Todo parecía estar bien. Llevaba una vida tranquila, encausada según los trazos que mi familia había marcado de antemano; no había por qué modificarlos, ellos parecían saber mejor que yo lo que me haría feliz. Lo poco que supe de Óscar no era alentador: vivía a duras penas, trabajando por las noches en una fábrica de productos plásticos como velador y pintando por las tardes, luego de dormir un poco, comer a medias y beber de más, todo en un pequeño cuarto de azotea en el centro de la ciudad. Jamás lo visité: mi padre había prohibido que lo viéramos y la única que contradecía esa regla era mi madre, aunque poco y siempre a escondidas.

Lo enterramos antes que a mi padre: una de esas tardes en que, sentado sobre la cornisa, bebía para inspirarse, cayó del techo del edificio donde habitaba… Algunos dijeron que se había suicidado, pero no, Óscar no era así, no era frágil. El conserje del lugar nos avisó. Tenía el teléfono de la casa porque un día mi madre se lo dio “por cualquier cosa”… y “la cosa” pasó.

No se puede decir que hubo un duelo: Óscar había dejado de existir mucho antes para nuestra familia; al menos para mi padre, que no volvió a pronunciar su nombre desde el día en que se fue y que, para mí, prefería no pensar en él. Mi madre lo lloró discretamente: temía que mi padre se enfureciera con ella y le gritara como el día en que nos dijeron que Óscar había fallecido y entró en crisis. Mi padre la miró, me dijo que pagara con dinero de la fábrica el sepelio más barato y luego, exasperado, tomó a mi madre de los hombros y le gritó: “¡Deja de llorar!, esas son las consecuencias de parir hijos así… tú con tus consentimientos, tú con tus rollitos de andar pintando cuadritos para expresarte… ¡tú con tus pastillas para dormir, para los nervios, para vivir, para todo, tómate uno de esos calmantes y deja de llorar! Se te murió un hijo, bueno, ¡para eso tuviste dos!”

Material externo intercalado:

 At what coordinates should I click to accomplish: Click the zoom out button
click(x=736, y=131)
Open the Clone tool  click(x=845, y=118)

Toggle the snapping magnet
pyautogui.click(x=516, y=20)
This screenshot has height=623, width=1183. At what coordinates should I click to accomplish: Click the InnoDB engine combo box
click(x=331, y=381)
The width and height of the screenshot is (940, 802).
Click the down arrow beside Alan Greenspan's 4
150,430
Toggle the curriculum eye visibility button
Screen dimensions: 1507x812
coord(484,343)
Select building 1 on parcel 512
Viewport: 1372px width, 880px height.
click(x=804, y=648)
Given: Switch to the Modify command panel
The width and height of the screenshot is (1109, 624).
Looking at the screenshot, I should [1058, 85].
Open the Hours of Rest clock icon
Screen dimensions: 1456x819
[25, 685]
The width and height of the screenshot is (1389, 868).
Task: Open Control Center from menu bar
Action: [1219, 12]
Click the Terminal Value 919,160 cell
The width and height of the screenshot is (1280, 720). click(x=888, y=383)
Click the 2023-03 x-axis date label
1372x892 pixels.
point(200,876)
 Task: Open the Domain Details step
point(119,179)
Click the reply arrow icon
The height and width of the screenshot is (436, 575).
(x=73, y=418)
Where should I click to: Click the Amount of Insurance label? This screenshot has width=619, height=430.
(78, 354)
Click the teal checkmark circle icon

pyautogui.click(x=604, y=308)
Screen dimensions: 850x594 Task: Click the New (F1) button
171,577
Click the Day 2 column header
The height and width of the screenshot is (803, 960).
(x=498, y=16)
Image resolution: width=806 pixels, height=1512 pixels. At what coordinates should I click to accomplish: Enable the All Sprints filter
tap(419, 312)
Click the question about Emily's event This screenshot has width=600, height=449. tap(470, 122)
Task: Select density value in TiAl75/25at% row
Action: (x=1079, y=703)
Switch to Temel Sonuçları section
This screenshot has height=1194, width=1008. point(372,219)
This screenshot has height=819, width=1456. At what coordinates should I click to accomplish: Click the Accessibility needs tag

Sí, mi padre era un hombre así: fuerte, decidido, recio… Sí, sí, se podría decir que violento, aunque… no sé, sólo era así: decía lo que convenía y a nosotros nos tocaba acatar. Nos daba lo que necesitábamos para vivir. Óscar no quiso y pues se murió: ley de vida. Si hubiera estudiado Derecho, habría estado en la casa y en la fábrica, protegido por mi madre y dirigido por mi padre. No quiso: prefirió volar y pues… voló… literalmente, se lo llevó el viento.

Yo me quedé. Cuando murió mi padre, me hice cargo de la fábrica y estuve con mi madre hasta que falleció hace un mes. Me quedé solo: tengo una casa, tengo una empresa, soy joven (a penas 30 años), puedo hacer lo que yo quiera… Pero soy frágil… por eso me tomé las pastillas de mi madre y vine al edificio donde vivió Óscar. El conserje tiene el teléfono de la casa, pero no hay quién conteste. Por eso, desde la cornisa, escribo esta carta para él: siempre hay que despedirse, aunque no se tenga a nadie.